Stern’s headache grew worse the closer he got to the heart of this crazy enigma.
‘No!’ Simon glared at him indignantly. The life had come back into his eyes, albeit mingled with anger. ‘I didn’t murder any children!’
‘I know. But the others, the criminals?’
‘Yes.’
‘You were a sort of avenger?’
‘Maybe.’
Simon’s shoulders began to shake.
Stern was about to call Carina. If Simon was going to have a fit, he hoped she’d brought the right medication with her. Then he noticed tears on the boy’s cheeks.
‘It’s all right. Come on.’ He put out his hand – gingerly, as if the boy’s shoulder might scorch it. ‘Let’s go.’

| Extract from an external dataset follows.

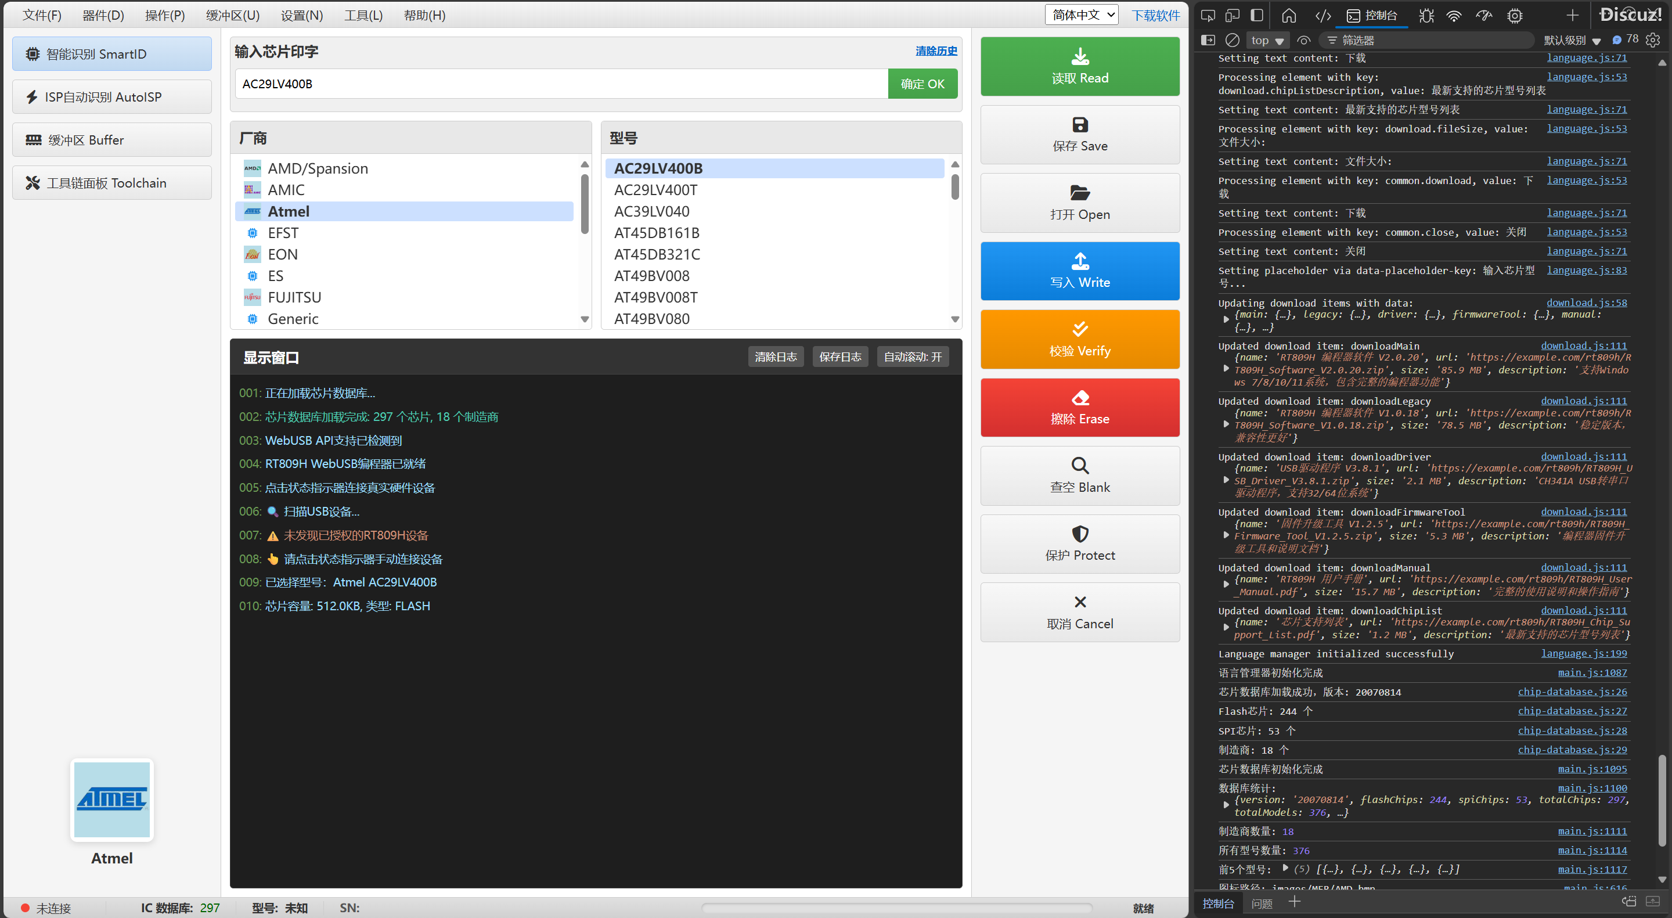Toggle device emulation icon in DevTools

‘No, not yet.’ Simon sniffed. ‘I haven’t finished yet. I must ask him if I really ought to do it.’
Click. Click. Click.
Having steadied for a brief moment, the cellar light seemed to be flickering more violently than before.
‘Do what?’
‘I didn’t finish the job.’
‘I don’t understand, Simon. What do you mean? What didn’t you finish?’
‘Those men. I killed a lot of them earlier on, I know that for a fact. Not just the two you’ve already found. There were more – lots more, but I didn’t deal with them all. There’s still one to go.’
Now it was Stern who found it hard to restrain his tears. The boy was in urgent need of a psychologist, not a lawyer.